Wenn die Ernährungsumstellung alleine nicht ausreicht, ist eine Behandlung mit Insulin unumgänglich. Unter den zahlreichen auf dem Markt erhältlichen Insulinpräparaten wird ein Insulin gespritzt, welches den Anstieg des Blutzuckerspiegels nach den Mahlzeiten verhindert. Werdende Mütter müssen sich dieses Insulin kurz vor den Mahlzeiten subkutan (unter die Haut) spritzen. Manchmal müssen sie sich zusätzlich Basalinsulin spritzen. Letzteres sorgt dafür, dass der basale Insulinbedarf gedeckt wird.
Die Blutzuckersenkenden Tabletten, die sonst bei anderen Formen von Diabetes zum Einsatz kommen, sind nicht für schwangere Frauen zugelassen. Bei diesen Mitteln kann nicht ausgeschlossen werden, dass sie die Entwicklung des ungeborenen Kindes beeinträchtigen. Eine Ausnahme bilden in einigen Ländern nur Tabletten mit dem Wirkstoff „Metformin“. Diese dürfen dann unterstützend zum Insulin eingesetzt werden. In der Stillzeit sind sie jedoch überall verboten.
Wie verläuft ein Schwangerschaftsdiabetes und welche Folgen bringt er mit sich?
Obwohl ein Schwangerschaftsdiabetes in aller Regel nach der Geburt des Kindes von alleine verschwindet, bilden betroffene Frauen eine so genannte Risikogruppe. Das bedeutet, dass aufgrund des Schwangerschaftsdiabetes Komplikationen auftreten können, wenn er nicht richtig behandelt wird.
Für die werdende Mutter besteht aufgrund der diabetischen Stoffwechsellage neben den bereits erwähnten Beschwerden auch die Gefahr einer Präeklampsie (Zusammenspiel von Wassereinlagerungen in den Beinen, Ausscheidung von Eiweiß über den Urin und Bluthochdruck).

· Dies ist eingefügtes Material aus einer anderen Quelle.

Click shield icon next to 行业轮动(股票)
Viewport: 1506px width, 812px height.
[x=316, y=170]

Präeklampsie ist häufig die Vorstufe einer bedrohlichen Eklampsie, bei der es zu Beschwerden wie Flimmersehen, Kopfschmerzen und Krampfanfällen kommt. Innerhalb kürzester Zeit kann sich daraus wiederum das lebensgefährliche HELLP-Syndrom entwickeln, das mit dem Zerfall roter Blutzellen, erhöhten Leberwerten und einer schwindenden Anzahl an Blutplättchen einhergeht.
Neben diesem erschreckenden Szenario droht unter Umständen auch eine Frühgeburt. Dazu kann es kommen, da bei einem Schwangerschaftsdiabetes bis zur doppelten Menge Fruchtwasser produziert wird. Dies kann wiederum zu einer Überlastung der Gebärmutter führen und die Fruchtblase zum platzen bringen.

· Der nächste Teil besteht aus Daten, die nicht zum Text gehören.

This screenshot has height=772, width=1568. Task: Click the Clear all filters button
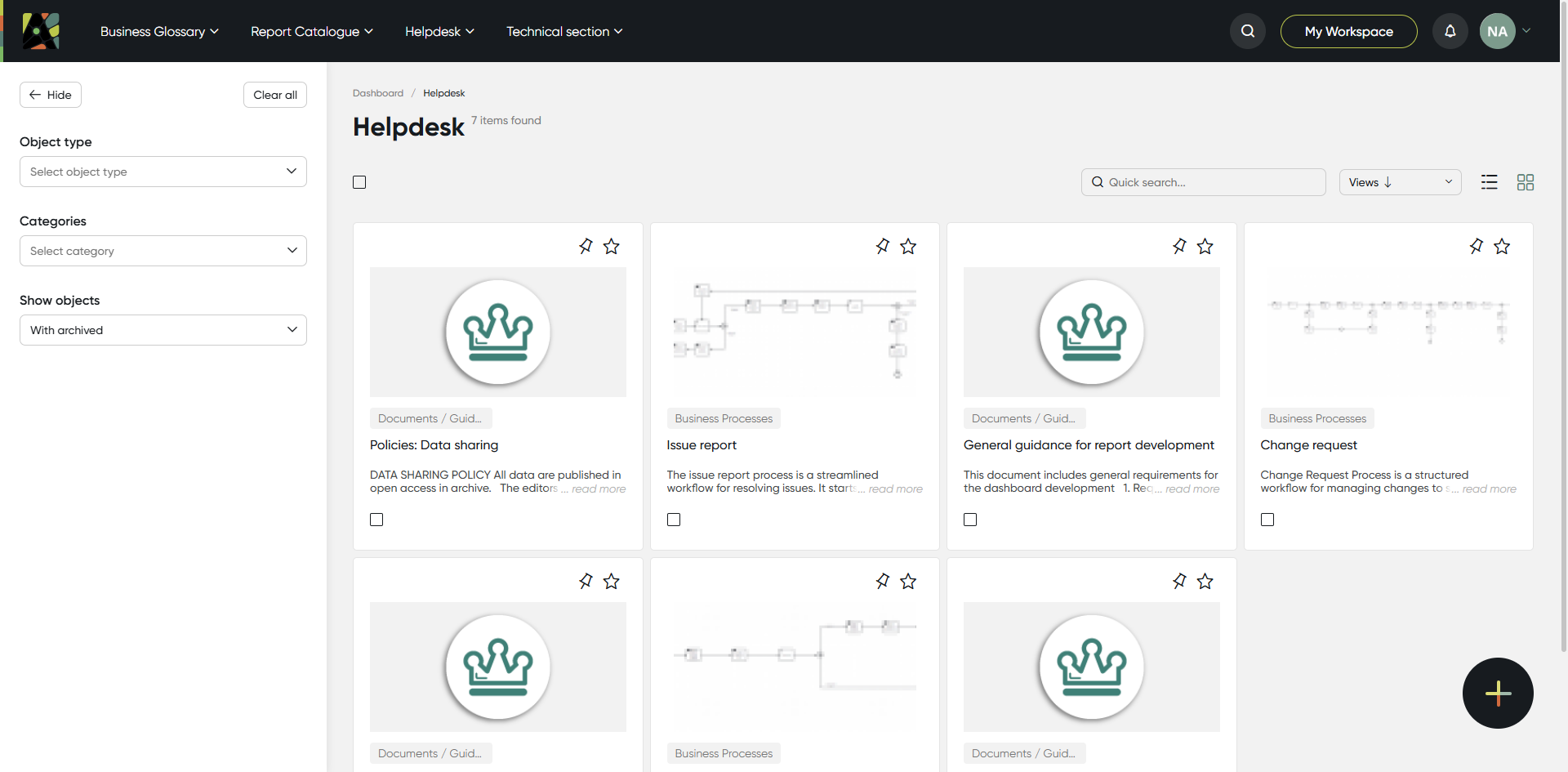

Auch das Kind ist gefährlichen Komplikationen ausgesetzt, wenn der Diabetes nicht gut eingestellt wird. Dazu zählen zunächst mögliche Fehlbildungen. Besonders häufig kommt es zu Malformationen des Darms und des Herzens. Das Risiko für diese Fehlbildungen ist umso größer, je früher der Schwangerschaftsdiabetes ausbricht. Unmittelbar nach der Geburt drohen dem Kind vor Allem eine plötzliche Hypoglykämie (Unterzuckerung) und eine lebensbedrohliche Atemnot.
Da das Kind bei einem Schwangerschaftsdiabetes deutlich größer ist als bei einer komplikationslosen Schwangerschaft drohen der Mutter bei der Geburt zusätzliche Verletzungen. Um diese zu vermeiden kommt das Kind meist per Kaiserschnitt zur Welt.
Obwohl ein Schwangerschaftsdiabetes von alleine verschwindet ist es wichtig anzumerken, dass das Risiko, bei einer weiteren Schwangerschaft erneut einen zu entwickeln, auf 50 Prozent ansteigt. Die Hälfte der Patientinnen erkrankt innerhalb von zehn Jahren nach dem Schwangerschaftsdiabetes an einer dauerhaften Zuckerkrankheit. Zur Vorbeugung wird Frauen mit Kinderwunsch daher angeraten, eine Schwangerschaft möglichst mit einem für ihre Körpergröße normalen Körpergewicht zu planen.